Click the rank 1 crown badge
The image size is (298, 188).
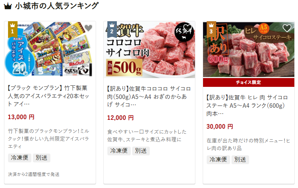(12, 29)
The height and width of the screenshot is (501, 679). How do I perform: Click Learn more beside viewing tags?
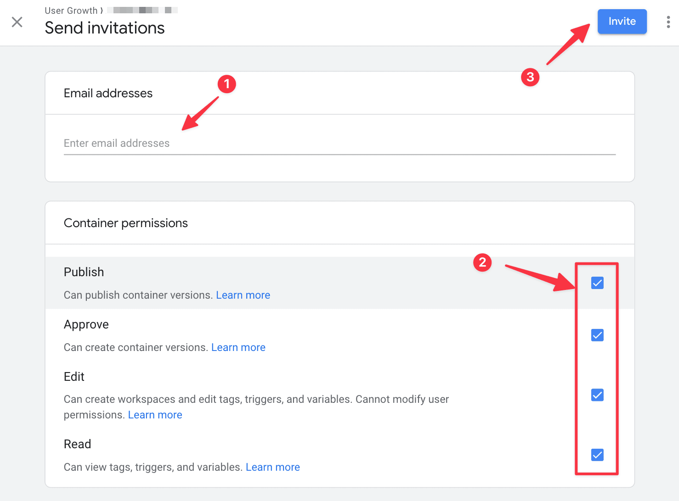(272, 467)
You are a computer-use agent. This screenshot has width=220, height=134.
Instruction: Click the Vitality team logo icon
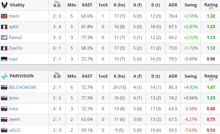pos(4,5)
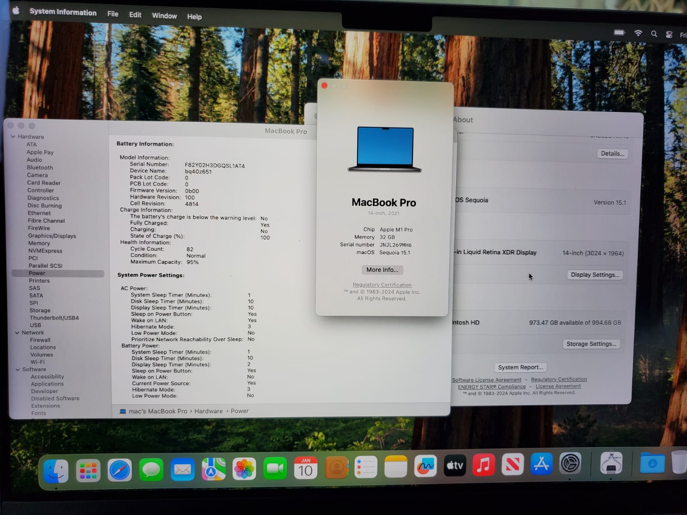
====
**ABOUT THIS EXERCISE**
Apart from the pictures, return every entry above exactly as given.

**TASK RESPONSE**
Click the rank 1 crown badge
The image size is (298, 188).
(12, 29)
The height and width of the screenshot is (501, 679). How do I perform: Click Learn more beside viewing tags?
(272, 467)
You are a computer-use agent. This screenshot has width=220, height=134.
Instruction: Click the Vitality team logo icon
pos(4,5)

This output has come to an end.